Les Scandinaves dans les îles de l'Atlantique Nord
Les Vikings, partis des côtes de la Péninsule scandinave et du Danemark fondèrent au Moyen âge plusieurs établissements sur diverses îles du Nord de l'Atlantique. En Islande et au Groenland pour commencer. L'Islande, connue de longue date ne ne devint une destination pour les Vikings qu'à partir de 861. Il fut ensuite peuplée par des colons venus de Norvège. Le Groenland de son côté fut découvert en 876, puis colonisé à partir de 983 par Eric le Rouge, qui lui donna le nom Groen land à cause de son aspect verdoyant. La colonie qu'il fonda disparut en 1406. On a ajouté dans cette page quelques informations sur des petites îles dont les Vikings prirent également possession : les Hébrides, les Orcades, les Shetland, l'île de Man et les Feroë.
L'Islande
Peut-être connue dans l'Antiquité sous le nom I'Ultima Thulé, l'Islande n'a d'abord été peuplée, semble-t-il, que par des ermites. L'île fut redécouverte en 861 par le Viking norvégien Naddoddr qui la nomma Snjaland ( = Terre de neige). De 868 à 874 plusieurs seigneurs, mécontents de la tyrannie d'Harald, quittèrent la Norvège et vinrent fonder en Islande la première colonie sous la conduite d'lngolf. Le premier établissement permanent fut créé en 876 à Reykjavik. En 928 la colonie était déjà florissante et possédait une sorte de gouvernement aristocratique. En 996, le christianisme y fut introduit. L'île resta paisible et indépendante jusqu'en 1262 : une révolution la soumit alors à la Norvège : la majorité du peuple prêta le serment d'obéissance à son roi Haakon, l'Islande restant de fait indépendante avec ses lois et sa constitution. Après l'union des monarchies danoise et norvégienne en 1387 (Union de Kalmar), le roi de Danemark fut reconnu comme souverain d'Islande.
Le Groenland
Le Groenland fut découvert par le Viking Gunnbjoern, qui visita la côte Est en 876 ou 877. En 983, Eric le Rouge, fils d'un jarl de Jadar, en Norvège, doubla le cap Farewell et navigua en remontant la côte Ouest jusqu'au lieu où s'élève aujourd'hui Julianeshaab. Il donna à la terre le nom de Groenland et au bras de mer celui d'Ericsfiord.

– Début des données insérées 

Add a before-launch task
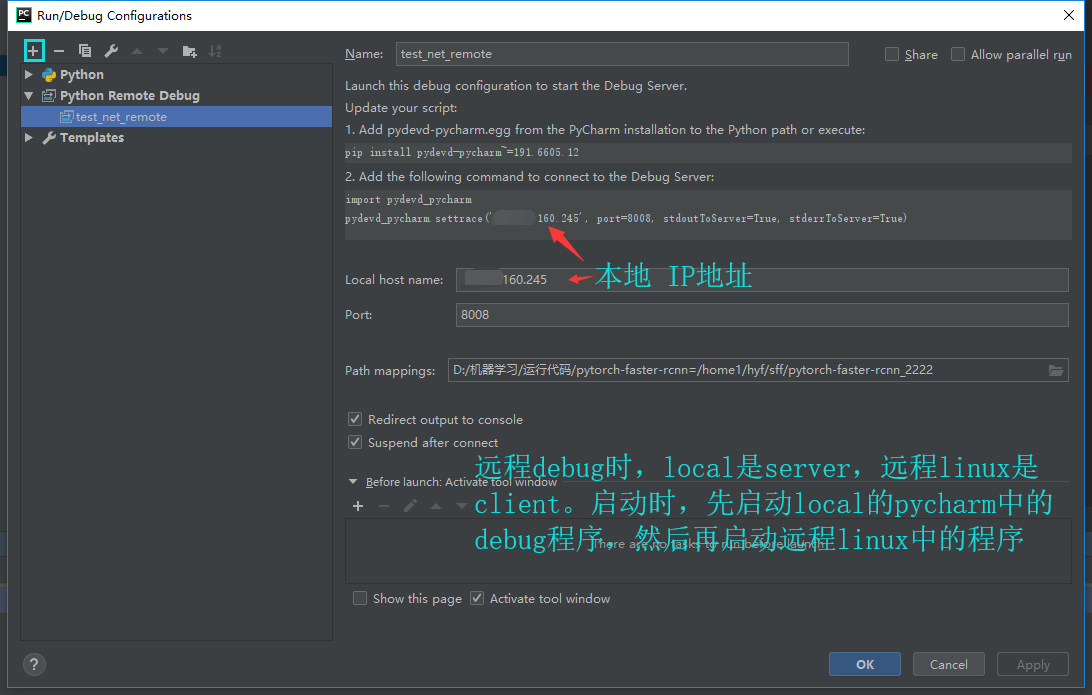point(357,506)
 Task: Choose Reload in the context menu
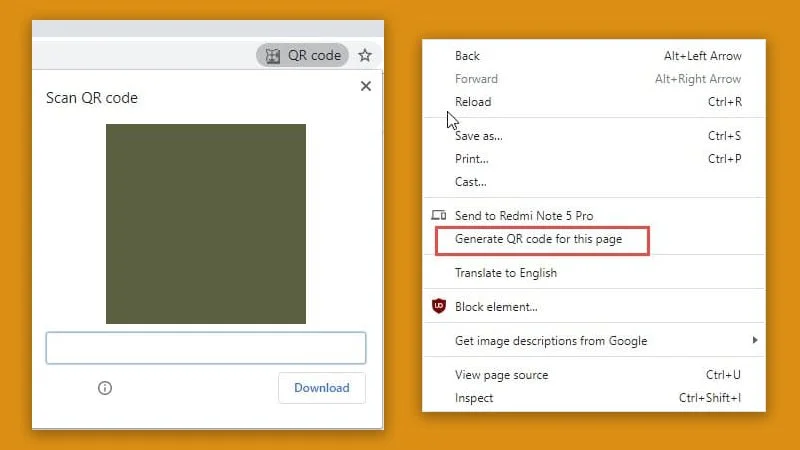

En 985, il retourna en Islande et fit voile de nouveau avec 25 navires chargés d'émigrants et des choses nécessaires à la fondation d'une colonie. Il atteignit Ericsfjord avec 14 navires (le reste ayant été perdu ou forcé de retourner), et il créa un établissement. Eric se déclara seul possesseur du territoire. Les différents établissements qui s'élèvent autour d'Ericsfjord furent appelés collectivement Ostre Bygd (pays de l'Est) et ceux que l'on créa plus au Nord, Westre Bygd (pays de l'Ouest). A une époque, il y eut plus de 300 fermes et villages entre Disko et le cap Farewell On bâtit des églises et des monastères, et au XIIe siècle le Groenland fut érigé en évêché. Le dernier évêque fut consacré en 1406 et le siège fut abandonné en 1409; 60 ans auparavant, le Westre Bygd avait été ravagé par des Inuit. Vers 1420, des pirates anglais détruisirent ce qui restait des colonies, dont on oublia l'emplacement.
Les Hébrides
Les habitants des Hébrides vécurent à peu près autonomes, sous leurs chefs, jusqu'au IXe siècle. Les Hébrides furent, avec le royaume de Man, soumises à la Norvège vers 870. Elles restèrent dans sa dépendance jusqu'en 1266, où la bataille de Largs fit passer la suzeraineté nominale à l'Écosse. En fait, les chefs y étaient indépendants. Le principal Macdonald, se subordonna les autres et prit le titre de lord des îles (1346). En 1540, l'annexion fut consommée et maintenue malgré un insurrection en 1614. Cependant ce ne fut qu'en 1748 que les héritiers des anciens chefs furent définitivement annihilés par un acte du Parlement qui les priva de leurs droits.